Depuis sa mort en 1992, l’œuvre de Maurice Ohana continue de s’affirmer comme une des premières de notre temps. A la manière de l’autre grand compositeur indépendant, Henri Dutilleux, il montre que la génération mythique, née dans les années vingt, a produit des artistes de toutes tendances. Quelle équipe de compositeurs ! D’abord, il y a la bande : le Français Boulez, les Italiens Bério et Nono, l’Allemand Stockhausen, les Hongrois Ligeti et Kurtag. Enfin totalement indifférent aux principes Schoenbergiens : Iannis Xenakis. Rajoutez les travaux de Lutoslawski et de Kagel… Qui prendra le plus de place dans l’histoire ?

Si elle n’a pas été aussi reconnue de son vivant, l’œuvre de Maurice Ohana semble s’affirmer aujourd’hui.
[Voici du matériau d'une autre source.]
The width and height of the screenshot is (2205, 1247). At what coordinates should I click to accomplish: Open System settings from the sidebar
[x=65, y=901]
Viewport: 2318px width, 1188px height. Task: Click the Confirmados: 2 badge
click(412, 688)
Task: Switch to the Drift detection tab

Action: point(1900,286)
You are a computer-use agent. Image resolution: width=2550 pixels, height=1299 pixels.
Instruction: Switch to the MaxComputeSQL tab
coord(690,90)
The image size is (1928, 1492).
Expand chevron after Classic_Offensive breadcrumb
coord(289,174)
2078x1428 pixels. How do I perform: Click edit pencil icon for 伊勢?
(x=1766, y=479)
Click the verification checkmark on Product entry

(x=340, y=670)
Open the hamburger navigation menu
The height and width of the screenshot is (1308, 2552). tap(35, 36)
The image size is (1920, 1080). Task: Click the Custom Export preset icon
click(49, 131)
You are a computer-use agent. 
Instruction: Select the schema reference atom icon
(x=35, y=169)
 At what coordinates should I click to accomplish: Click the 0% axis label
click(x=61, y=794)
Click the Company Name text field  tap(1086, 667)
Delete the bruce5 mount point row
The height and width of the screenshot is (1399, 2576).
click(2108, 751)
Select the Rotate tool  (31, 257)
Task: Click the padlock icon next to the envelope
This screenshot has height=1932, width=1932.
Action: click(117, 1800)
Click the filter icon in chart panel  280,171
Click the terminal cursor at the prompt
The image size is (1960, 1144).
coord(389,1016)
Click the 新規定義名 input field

Son vocabulaire tout à fait pragmatique, sa syntaxe et sa grammaire toutes personnelles la rendent populaire auprès des musiciens. Ce sont eux qui choisissent de jouer les préludes et les études pour le piano de part le monde, et qui ont fait le succès de l’opéra La Célestine.
Quelle est l’importance de ses origines ibériques et nord-africaines dans la composition de l’Office des oracles ? Les oppositions violentes, la rudesse ainsi que l’utilisation des micro intervalles donnent quelques éléments de réponse. Plus encore, cette fresque musicale de 45 minutes puise son inspiration dans la musique antique et dans les techniques de « psalmodisation » grégorienne.

Précisons enfin que l’Office des oracles est une des grandes découvertes de l’automne. Moment jubilatoire qui montre comment Ohana ne s’est jamais arrêté, au cours de sa carrière de compositeur, au dogmatisme d’un langage donné. Au cœur de la ferveur humaine, depuis les chants grégoriens jusqu’aux rythmes populaires, il réconcilie musique liturgique et sens dramatique. Ohana obtient des trois chœurs des sonorités inouïes grâce à de longues phrases tenues, enchevêtrées, anoblies par une orchestration efficace. Les percussions se glissent ou soulignent, protagonistes du véritable drame qui se joue. Une jubilation, admirablement rendue par Roland Hayrabedian, à la tête de l’ensemble qu’il a créé il y a 12 ans : Musicatreize. On espère entendre avec une même réussite d’autres œuvres chorales d’Ohana tels Lys et madrigaux pour chœur de femmes et ensemble instrumental ou le plus récent Tombeau de Louise Labé.